The best approach to handling mergers between tech companies

Tech sector acquisitions are often driven by strategy around future positioning and their targets are often small and may not yet generate much revenue. These types of acquisitions often fall below traditional turnover-based merger control jurisdiction thresholds (which has led to some authorities taking account of deal value as well). Moreover, since the transaction is about future prospects, often involving an innovation which could change market conditions, it can be difficult to predict the competitive impact of the merger (a concern also highlighted by the BEIS Green Paper).

The impact on competition of having data held within a few big companies

A platform that has gathered a bank of data about a particular customer can offer personalised, targeted services. This may help the customer but can also make it very difficult for a competing platform to win that customer if it cannot access similar data. Also, the BEIS Green Paper (and the CMA’s response to it) noted that personalisation can be positive or negative for a consumer (for example, where profiling is used to identify opportunities to exploit a particular consumer, such as not offering price reductions to customers who do not shop around – the so-called “loyalty penalty”). Finally, the impact of so much data being controlled by a limited number of businesses will be considered.

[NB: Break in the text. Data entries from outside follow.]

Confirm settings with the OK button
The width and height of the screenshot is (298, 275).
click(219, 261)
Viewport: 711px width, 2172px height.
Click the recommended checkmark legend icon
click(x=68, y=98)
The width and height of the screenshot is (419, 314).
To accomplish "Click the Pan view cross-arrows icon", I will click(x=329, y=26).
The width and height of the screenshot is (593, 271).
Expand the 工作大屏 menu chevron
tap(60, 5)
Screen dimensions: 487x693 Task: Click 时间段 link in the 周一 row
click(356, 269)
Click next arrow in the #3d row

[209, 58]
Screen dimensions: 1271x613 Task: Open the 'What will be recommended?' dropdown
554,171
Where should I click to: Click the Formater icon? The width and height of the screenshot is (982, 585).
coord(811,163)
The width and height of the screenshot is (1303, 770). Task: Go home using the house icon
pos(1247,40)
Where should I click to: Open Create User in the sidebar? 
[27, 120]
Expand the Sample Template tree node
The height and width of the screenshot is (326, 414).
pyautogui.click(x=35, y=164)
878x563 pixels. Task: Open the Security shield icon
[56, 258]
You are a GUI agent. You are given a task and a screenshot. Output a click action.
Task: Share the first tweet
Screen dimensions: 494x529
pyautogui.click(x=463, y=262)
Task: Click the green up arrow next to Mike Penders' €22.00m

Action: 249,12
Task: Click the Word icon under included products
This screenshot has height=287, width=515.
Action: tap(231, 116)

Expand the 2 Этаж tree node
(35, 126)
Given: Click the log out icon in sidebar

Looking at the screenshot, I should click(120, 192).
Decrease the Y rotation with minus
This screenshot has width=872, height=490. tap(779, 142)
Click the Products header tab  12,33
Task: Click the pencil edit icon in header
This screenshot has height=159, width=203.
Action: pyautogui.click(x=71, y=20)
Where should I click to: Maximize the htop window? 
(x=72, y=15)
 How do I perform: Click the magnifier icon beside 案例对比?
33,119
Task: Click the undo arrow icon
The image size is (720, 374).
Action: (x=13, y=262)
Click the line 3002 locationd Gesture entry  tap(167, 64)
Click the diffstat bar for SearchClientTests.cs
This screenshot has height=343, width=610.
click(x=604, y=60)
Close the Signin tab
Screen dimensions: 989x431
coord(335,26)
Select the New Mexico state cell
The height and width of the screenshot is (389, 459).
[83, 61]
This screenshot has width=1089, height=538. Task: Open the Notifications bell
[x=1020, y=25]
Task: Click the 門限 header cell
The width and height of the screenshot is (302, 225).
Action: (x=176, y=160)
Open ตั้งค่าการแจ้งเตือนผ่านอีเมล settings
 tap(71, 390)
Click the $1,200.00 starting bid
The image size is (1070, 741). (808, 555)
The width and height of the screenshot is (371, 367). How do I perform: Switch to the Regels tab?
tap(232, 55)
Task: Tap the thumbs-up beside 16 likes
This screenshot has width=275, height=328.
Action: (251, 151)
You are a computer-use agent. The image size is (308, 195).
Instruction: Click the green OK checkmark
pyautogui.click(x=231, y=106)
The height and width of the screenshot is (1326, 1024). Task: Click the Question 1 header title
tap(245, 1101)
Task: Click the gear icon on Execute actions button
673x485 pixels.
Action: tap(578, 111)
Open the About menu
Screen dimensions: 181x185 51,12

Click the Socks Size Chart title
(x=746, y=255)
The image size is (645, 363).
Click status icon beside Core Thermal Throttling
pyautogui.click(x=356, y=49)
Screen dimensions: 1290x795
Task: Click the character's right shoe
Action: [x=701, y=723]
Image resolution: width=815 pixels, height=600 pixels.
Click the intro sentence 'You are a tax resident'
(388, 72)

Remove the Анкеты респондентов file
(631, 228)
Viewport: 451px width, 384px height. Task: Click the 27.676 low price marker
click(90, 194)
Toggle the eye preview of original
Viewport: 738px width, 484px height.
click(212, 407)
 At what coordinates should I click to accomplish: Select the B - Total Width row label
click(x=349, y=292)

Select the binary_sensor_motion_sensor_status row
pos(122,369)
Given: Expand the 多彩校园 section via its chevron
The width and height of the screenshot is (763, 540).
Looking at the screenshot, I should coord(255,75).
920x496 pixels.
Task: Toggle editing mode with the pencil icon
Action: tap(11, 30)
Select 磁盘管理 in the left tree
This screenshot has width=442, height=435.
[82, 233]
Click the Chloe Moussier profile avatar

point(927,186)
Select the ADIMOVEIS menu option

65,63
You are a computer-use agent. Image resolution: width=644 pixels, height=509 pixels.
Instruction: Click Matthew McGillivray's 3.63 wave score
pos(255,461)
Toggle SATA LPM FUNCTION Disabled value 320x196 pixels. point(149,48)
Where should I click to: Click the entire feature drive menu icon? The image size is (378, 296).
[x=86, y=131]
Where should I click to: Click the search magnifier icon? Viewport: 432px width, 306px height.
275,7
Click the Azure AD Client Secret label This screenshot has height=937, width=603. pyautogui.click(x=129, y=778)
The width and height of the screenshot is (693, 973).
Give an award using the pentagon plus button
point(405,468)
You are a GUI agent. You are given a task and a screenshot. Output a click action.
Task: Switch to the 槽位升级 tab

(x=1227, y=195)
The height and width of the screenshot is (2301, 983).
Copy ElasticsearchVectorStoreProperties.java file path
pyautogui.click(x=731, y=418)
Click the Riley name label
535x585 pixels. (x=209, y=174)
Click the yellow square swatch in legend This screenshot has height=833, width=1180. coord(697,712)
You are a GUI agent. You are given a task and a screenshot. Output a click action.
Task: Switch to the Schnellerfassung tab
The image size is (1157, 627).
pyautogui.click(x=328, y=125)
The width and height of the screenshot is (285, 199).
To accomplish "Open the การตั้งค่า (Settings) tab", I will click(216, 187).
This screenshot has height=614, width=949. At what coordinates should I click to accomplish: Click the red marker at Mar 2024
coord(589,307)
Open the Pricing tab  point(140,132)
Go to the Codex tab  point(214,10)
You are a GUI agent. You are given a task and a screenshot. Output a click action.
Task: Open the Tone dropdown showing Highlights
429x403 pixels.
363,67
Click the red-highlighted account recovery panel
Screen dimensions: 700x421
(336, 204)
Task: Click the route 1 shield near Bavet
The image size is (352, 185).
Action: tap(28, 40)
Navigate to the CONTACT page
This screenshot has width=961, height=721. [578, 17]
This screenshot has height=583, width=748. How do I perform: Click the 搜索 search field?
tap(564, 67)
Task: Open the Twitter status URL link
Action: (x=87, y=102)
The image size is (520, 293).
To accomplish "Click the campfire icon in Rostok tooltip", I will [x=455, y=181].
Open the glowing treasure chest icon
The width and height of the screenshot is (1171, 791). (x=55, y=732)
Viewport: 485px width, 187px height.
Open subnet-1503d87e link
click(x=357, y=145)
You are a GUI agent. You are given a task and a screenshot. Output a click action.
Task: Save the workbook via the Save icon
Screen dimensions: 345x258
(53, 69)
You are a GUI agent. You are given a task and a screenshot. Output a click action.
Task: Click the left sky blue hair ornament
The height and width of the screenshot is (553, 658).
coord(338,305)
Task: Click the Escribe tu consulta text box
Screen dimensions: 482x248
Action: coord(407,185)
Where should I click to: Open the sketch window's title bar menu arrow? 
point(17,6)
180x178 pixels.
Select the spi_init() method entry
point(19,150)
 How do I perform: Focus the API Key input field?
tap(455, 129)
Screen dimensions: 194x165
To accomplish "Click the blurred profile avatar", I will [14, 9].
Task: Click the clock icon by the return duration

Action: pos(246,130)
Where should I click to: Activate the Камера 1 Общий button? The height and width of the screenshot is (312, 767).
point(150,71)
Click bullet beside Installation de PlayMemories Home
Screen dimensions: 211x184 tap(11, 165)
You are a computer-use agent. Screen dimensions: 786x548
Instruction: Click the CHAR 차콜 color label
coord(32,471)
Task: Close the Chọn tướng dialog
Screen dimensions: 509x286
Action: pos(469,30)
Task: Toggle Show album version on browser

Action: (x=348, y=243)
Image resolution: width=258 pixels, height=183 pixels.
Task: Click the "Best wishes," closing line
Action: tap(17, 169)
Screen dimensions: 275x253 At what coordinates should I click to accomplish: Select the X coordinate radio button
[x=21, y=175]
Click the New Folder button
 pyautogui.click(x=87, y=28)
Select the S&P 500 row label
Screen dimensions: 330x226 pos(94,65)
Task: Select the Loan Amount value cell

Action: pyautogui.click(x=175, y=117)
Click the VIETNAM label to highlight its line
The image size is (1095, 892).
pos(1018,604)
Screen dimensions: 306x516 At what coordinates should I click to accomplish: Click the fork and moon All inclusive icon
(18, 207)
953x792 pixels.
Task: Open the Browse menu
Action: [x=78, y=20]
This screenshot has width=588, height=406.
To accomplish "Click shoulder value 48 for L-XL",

The pros and cons of digital markets becoming concentrated between only a small number of companies

Market strength is not outlawed under competition law (only its abuse), although there is a recognition that concentrated markets can be less competitive. Of course, a concentrated market can nevertheless be very dynamic, particularly where transformative innovation is a feature. So careful analysis is necessary to understand the particularities of digital sector markets.

What next?

The Furman review is able to make recommendations to government regarding changes to law, regulation or policy. The wider BEIS review of consumer markets is a flag that new legislation is a possibility in this area. The best guide to potential changes is probably the CMA’s request for additional powers in its BEIS green paper response. This was not extensive or game-changing, but included:

  • an increase in its administrative fining powers (from a £30,000 maximum to, potentially, 1 per cent of turnover of the infringing business);
  • smoothing of the procedure for issuing interim (emergency) measures, which are used to prevent a complained-of practice from causing significant damage pending its full investigation; and
  • relaxing of the timeframes for considering whether to launch a market investigation, to allow for fuller analysis of all relevant evidence.

Osborne Clarke comment

Online markets and the digital economy are a priority area for the CMA (as witnessed by the overview of its extensive work in this area in its response to the BEIS Green Paper). It is notable that the legislative amendments that it requested in that context all involve procedural fine tuning. It has not requested any major reforms of substance. The inference is that the CMA’s wide-ranging work in digital markets has not thrown up any major gaps or problems with its enforcement toolkit.

This is in many ways unsurprising. Competition law, which first emerged out of the second industrial revolution, has proved itself to be very adaptable because it is based on overarching principles rather than being focused on particular actions or practices. Digital businesses are not so different that they are beyond the reach of the competition authorities, as the recent and past fines on tech giants by the European Commission clearly demonstrate.

It is nevertheless sensible to take stock of the challenges posed by digital sector business models, which can require fresh thinking in how to apply longstanding principles. It is in the interests of business that competition policy has rigour, clarity and consistency, because it makes it easier to predict and anticipate. It is to be hoped that this new Treasury review, and its input into the BEIS Green Paper review, will ensure that thinking is aligned across different departments of the UK government, as well as with the enforcement authorities, on these key issues for the digital era.